Luego principia la faena directamente con la que antes se llamaba «la mano de los biyetes», en el mismo terreno donde el toro se le entregó en los delantales -que Cid piensa en el toro y sabe de terrenos- en una impresionante serie de verticalidad ascética en la que mueve al toro perfectamente toreado, embebido en el vuelo de la muleta, resolviendo cada muletazo con la reciedumbre de la prodigiosa muñeca de este gran torero. «Mano de acero en guante de seda», le dijeron a Domingo Ortega, y hoy Cid, purísima claridad, línea clara de la verdad del toreo, trazó sus muletazos poderosos en esa primera serie como quien bendice, sin imponerse con violencia al animal, sino dejándole la ilusión de que eso es sólo un juego.
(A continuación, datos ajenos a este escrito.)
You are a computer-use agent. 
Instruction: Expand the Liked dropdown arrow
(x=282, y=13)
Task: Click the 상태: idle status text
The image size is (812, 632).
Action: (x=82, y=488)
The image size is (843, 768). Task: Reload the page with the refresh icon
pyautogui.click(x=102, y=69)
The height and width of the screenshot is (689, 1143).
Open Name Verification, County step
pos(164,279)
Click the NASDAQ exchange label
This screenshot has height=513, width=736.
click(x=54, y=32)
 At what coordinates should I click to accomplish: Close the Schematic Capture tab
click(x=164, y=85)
Luego viene otra segunda serie de naturales que no baja en intensidad, en el mismo terreno, siempre a la distancia adecuada, siempre la muleta por delante, en la que reitera nítidamente los mismos argumentos basados en la verdad, en hacer ir al toro por donde no quiere, negación de la asquerosa seudotauromaquia que nos tratan de colocar todos los días, a todas las horas.
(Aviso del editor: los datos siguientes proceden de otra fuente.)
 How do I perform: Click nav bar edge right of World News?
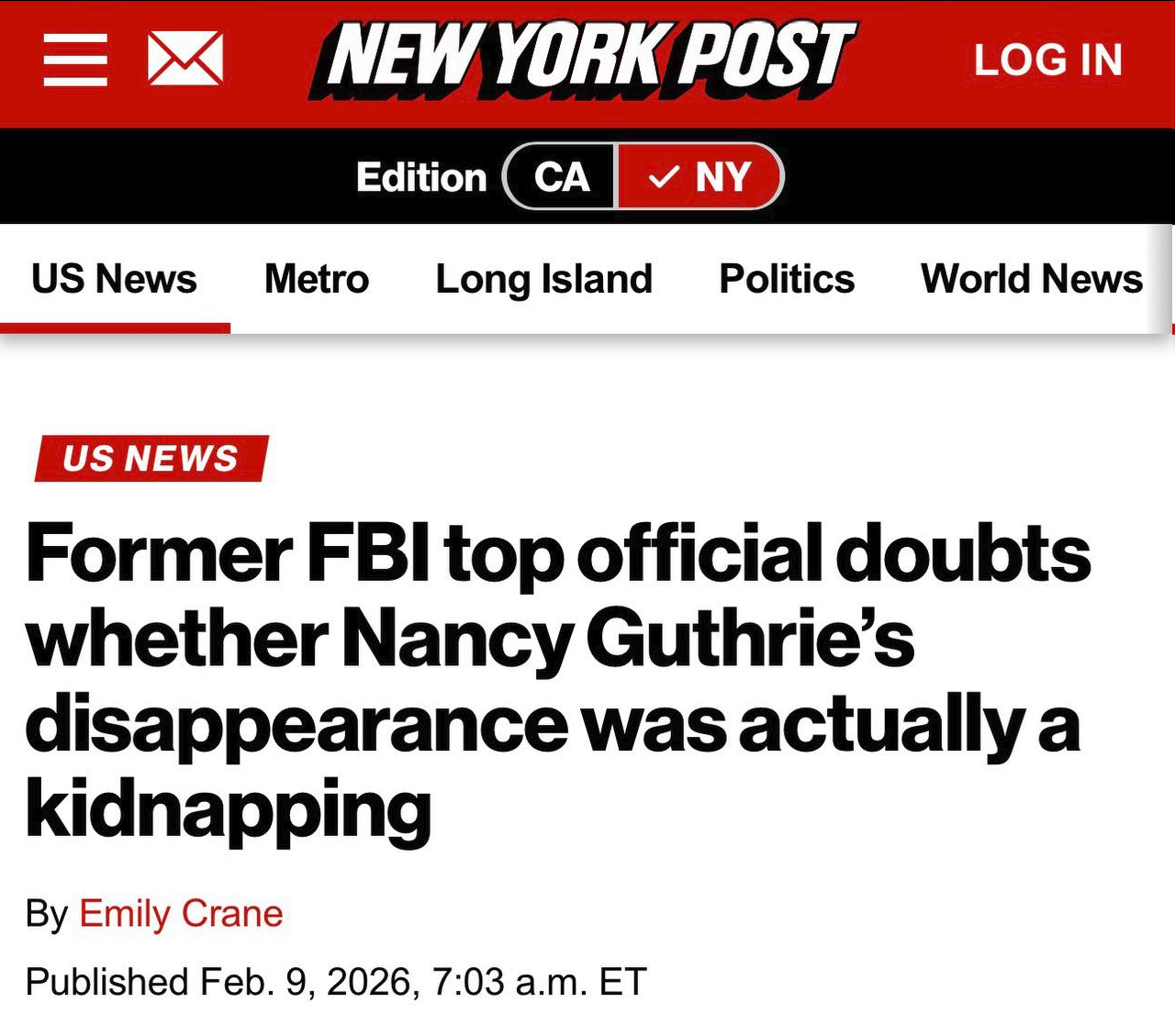(x=1163, y=279)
Con la plaza rugiendo, en el mismo terreno, Manuel Cid busca la distancia y vuelve a citar por naturales prolongando si cabe aún más la embestida, rematando perfectamente cada muletazo. En esa serie su figura erguida, su impecable naturalidad es un clamor de torería y de verdad y vuelan junto al torero los recuerdos de los grandes, de los que nos metieron el veneno de esta afición a base del toreo grande.
Después agarra el estoque verdadero y se trae al toro hacia el tercio del 9, ahí le mete una tanda por el derecho, rematada con guapeza y gran torería en un pase de trinchera que es un cartel de toros y después de otra porfía en redondo, un soberbio pase de pecho forzadísimo en el que se pasa el toro entero de cabeza a rabo por delante. Luego pasa de nuevo a la izquierda a finalizar la faena citando de frente -Manolo Vázquez, Sevilla y Madrid de nuevo- y engarza preciosamente ese natural con el siguiente ofreciendo el medio pecho, la pata adelantada -¿no decían que eso no se puede hacer?- la muleta adelantada -¿no habíamos quedado en que eso es de la prehistoria del toreo?- y luego, el ayudado. Sublime.
Después, con la plaza bramando como sólo pasa en Las Ventas en las grandes tardes, Cid iguala al toro en la suerte contraria y le ocurre al torero lo que siempre le pasa en las grandes tardes, pinchando en hueso como tantas otras veces. Es parte de su leyenda.
Si vamos a los toros, si nos devora esta afición que es pasión, es sólo porque de tarde en tarde alguien hace lo que hoy ha hecho Manuel Jesús Cid en Madrid.